- **About this task**:
The stretch wanted below opens at the line containing "Hello Sunday (580, 927)" and closes at the line containing "Contact Us (83, 229)". Please return it exactly, with no other lines.

[Data excerpts]

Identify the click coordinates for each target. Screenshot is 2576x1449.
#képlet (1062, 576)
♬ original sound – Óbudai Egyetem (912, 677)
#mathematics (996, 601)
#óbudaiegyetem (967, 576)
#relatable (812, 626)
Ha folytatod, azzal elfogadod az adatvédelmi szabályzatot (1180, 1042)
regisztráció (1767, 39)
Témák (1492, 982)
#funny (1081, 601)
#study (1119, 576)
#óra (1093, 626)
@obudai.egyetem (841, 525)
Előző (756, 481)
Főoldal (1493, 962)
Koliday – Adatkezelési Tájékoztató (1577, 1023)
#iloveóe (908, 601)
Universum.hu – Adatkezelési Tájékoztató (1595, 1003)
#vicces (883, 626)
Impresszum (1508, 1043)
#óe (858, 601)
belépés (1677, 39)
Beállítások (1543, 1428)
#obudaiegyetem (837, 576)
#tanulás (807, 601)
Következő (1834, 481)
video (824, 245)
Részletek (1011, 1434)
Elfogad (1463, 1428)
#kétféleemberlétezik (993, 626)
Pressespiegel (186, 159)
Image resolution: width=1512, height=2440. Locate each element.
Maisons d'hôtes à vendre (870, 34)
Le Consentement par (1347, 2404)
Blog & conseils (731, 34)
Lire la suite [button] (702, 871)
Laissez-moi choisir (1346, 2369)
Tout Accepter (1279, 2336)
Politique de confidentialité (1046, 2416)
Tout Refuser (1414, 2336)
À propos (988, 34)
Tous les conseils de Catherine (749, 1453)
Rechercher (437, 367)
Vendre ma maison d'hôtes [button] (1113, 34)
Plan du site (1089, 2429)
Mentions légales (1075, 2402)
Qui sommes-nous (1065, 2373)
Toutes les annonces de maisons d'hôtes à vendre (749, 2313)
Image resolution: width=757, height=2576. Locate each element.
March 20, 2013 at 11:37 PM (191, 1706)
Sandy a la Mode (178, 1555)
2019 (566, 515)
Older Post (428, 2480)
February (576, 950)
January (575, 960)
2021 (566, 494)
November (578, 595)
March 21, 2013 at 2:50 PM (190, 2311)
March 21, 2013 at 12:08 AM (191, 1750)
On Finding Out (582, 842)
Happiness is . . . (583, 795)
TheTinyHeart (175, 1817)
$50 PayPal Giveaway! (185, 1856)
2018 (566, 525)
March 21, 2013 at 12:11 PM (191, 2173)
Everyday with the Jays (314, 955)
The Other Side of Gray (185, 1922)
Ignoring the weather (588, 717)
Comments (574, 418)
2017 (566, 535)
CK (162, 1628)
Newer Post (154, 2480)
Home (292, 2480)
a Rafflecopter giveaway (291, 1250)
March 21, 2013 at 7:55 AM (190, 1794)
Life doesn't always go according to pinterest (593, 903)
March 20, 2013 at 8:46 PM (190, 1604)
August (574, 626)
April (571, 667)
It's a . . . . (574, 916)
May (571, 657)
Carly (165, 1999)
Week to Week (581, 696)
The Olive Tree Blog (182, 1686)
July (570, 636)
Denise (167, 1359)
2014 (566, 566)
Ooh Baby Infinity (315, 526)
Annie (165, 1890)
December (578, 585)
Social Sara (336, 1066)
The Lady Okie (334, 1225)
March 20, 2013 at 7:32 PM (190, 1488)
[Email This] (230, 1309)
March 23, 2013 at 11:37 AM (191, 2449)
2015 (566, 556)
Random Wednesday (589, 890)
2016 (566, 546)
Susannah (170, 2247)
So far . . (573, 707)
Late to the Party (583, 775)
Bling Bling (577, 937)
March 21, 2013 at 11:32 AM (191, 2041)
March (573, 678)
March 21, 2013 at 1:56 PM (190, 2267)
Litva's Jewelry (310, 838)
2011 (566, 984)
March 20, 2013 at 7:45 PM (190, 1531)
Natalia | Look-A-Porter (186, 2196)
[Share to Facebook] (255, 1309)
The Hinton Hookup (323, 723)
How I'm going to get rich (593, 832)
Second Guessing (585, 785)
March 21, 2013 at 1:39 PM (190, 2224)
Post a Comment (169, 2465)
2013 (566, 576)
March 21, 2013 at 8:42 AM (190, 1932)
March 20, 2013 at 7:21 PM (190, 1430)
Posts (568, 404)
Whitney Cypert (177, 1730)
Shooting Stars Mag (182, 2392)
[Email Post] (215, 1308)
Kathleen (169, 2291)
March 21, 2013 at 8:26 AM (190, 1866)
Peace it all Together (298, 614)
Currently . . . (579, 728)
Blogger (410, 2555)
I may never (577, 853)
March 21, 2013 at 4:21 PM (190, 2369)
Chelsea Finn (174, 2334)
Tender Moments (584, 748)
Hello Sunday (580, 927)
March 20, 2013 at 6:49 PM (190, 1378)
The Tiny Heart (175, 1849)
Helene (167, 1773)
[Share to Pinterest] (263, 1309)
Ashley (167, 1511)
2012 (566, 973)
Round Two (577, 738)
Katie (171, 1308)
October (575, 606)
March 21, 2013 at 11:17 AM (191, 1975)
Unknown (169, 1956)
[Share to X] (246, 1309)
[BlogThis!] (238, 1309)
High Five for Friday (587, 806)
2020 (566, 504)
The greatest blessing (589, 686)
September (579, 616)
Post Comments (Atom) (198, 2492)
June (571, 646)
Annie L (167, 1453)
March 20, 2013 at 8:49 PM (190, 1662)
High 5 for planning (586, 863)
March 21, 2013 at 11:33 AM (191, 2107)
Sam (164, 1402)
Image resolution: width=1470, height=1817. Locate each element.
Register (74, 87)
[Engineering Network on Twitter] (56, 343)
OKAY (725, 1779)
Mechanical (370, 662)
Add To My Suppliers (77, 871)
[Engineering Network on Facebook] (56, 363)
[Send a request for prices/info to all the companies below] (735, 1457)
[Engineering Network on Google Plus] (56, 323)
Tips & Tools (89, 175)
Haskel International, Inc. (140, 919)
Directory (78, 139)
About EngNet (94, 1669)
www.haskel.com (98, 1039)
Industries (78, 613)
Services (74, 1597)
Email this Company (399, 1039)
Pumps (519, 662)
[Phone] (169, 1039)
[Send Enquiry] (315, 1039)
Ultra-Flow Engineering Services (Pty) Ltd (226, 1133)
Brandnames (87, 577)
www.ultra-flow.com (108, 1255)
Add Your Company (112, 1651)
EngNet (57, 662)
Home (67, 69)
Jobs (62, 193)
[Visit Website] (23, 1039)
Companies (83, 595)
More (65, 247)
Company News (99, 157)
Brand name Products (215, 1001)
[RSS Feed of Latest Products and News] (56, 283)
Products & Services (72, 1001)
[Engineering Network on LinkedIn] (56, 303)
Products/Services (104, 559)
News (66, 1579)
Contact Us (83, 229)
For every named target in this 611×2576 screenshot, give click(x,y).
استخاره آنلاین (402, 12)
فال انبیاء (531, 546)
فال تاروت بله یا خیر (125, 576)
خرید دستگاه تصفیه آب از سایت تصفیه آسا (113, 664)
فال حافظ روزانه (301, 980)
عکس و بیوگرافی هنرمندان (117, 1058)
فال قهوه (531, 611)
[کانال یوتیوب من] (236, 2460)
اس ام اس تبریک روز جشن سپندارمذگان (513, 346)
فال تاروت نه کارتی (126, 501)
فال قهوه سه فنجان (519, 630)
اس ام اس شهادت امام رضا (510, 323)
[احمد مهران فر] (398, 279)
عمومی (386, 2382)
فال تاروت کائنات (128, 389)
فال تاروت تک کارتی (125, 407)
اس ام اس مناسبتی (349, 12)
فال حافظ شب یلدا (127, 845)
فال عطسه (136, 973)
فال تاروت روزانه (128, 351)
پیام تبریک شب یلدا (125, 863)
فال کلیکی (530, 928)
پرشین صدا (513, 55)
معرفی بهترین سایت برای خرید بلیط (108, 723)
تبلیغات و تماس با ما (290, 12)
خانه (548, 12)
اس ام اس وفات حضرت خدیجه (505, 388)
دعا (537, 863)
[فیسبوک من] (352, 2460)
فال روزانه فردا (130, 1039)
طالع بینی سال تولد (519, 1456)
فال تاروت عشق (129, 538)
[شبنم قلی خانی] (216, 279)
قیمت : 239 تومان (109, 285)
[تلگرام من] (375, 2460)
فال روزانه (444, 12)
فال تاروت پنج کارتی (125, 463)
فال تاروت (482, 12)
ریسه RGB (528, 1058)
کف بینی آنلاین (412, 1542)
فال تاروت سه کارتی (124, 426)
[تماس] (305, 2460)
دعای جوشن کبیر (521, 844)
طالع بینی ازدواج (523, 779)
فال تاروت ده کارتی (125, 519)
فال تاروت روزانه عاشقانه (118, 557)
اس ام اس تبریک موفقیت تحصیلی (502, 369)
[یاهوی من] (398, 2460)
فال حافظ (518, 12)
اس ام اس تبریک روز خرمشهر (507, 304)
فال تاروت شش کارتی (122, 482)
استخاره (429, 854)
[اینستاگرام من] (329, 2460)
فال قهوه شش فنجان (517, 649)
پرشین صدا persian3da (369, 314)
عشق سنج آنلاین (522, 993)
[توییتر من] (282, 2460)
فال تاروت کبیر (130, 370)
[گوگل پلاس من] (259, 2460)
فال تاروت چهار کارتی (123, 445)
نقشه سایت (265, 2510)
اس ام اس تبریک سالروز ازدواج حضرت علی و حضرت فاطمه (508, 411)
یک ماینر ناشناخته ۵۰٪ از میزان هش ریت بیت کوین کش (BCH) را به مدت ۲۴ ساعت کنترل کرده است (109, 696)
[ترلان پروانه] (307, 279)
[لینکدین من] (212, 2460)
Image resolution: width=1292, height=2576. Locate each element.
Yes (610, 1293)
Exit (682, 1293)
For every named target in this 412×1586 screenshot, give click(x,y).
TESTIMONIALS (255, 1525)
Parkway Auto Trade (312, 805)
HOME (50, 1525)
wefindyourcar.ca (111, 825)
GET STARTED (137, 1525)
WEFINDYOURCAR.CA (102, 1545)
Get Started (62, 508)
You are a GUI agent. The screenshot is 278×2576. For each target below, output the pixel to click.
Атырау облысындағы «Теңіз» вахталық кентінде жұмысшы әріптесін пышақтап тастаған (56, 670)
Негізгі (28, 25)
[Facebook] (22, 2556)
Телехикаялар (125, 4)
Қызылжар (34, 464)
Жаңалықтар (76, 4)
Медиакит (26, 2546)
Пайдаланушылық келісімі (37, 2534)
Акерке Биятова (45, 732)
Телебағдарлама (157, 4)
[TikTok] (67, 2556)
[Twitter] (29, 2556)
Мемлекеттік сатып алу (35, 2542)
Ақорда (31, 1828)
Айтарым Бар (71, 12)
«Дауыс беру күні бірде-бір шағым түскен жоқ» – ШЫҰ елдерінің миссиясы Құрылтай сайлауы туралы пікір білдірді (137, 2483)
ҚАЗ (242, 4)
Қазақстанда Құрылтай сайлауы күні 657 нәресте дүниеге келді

- **Answer space**:
Hello Sunday (580, 927)
March 20, 2013 at 6:49 PM (190, 1378)
The Tiny Heart (175, 1849)
Helene (167, 1773)
[Share to Pinterest] (263, 1309)
Ashley (167, 1511)
2012 (566, 973)
Round Two (577, 738)
Katie (171, 1308)
October (575, 606)
March 21, 2013 at 11:17 AM (191, 1975)
Unknown (169, 1956)
[Share to X] (246, 1309)
[BlogThis!] (238, 1309)
High Five for Friday (587, 806)
2020 (566, 504)
The greatest blessing (589, 686)
September (579, 616)
Post Comments (Atom) (198, 2492)
June (571, 646)
Annie L (167, 1453)
March 20, 2013 at 8:49 PM (190, 1662)
High 5 for planning (586, 863)
March 21, 2013 at 11:33 AM (191, 2107)
Sam (164, 1402)
Image resolution: width=1470, height=1817. Locate each element.
Register (74, 87)
[Engineering Network on Twitter] (56, 343)
OKAY (725, 1779)
Mechanical (370, 662)
Add To My Suppliers (77, 871)
[Engineering Network on Facebook] (56, 363)
[Send a request for prices/info to all the companies below] (735, 1457)
[Engineering Network on Google Plus] (56, 323)
Tips & Tools (89, 175)
Haskel International, Inc. (140, 919)
Directory (78, 139)
About EngNet (94, 1669)
www.haskel.com (98, 1039)
Industries (78, 613)
Services (74, 1597)
Email this Company (399, 1039)
Pumps (519, 662)
[Phone] (169, 1039)
[Send Enquiry] (315, 1039)
Ultra-Flow Engineering Services (Pty) Ltd (226, 1133)
Brandnames (87, 577)
www.ultra-flow.com (108, 1255)
Add Your Company (112, 1651)
EngNet (57, 662)
Home (67, 69)
Jobs (62, 193)
[Visit Website] (23, 1039)
Companies (83, 595)
More (65, 247)
Company News (99, 157)
Brand name Products (215, 1001)
[RSS Feed of Latest Products and News] (56, 283)
Products & Services (72, 1001)
[Engineering Network on LinkedIn] (56, 303)
Products/Services (104, 559)
News (66, 1579)
Contact Us (83, 229)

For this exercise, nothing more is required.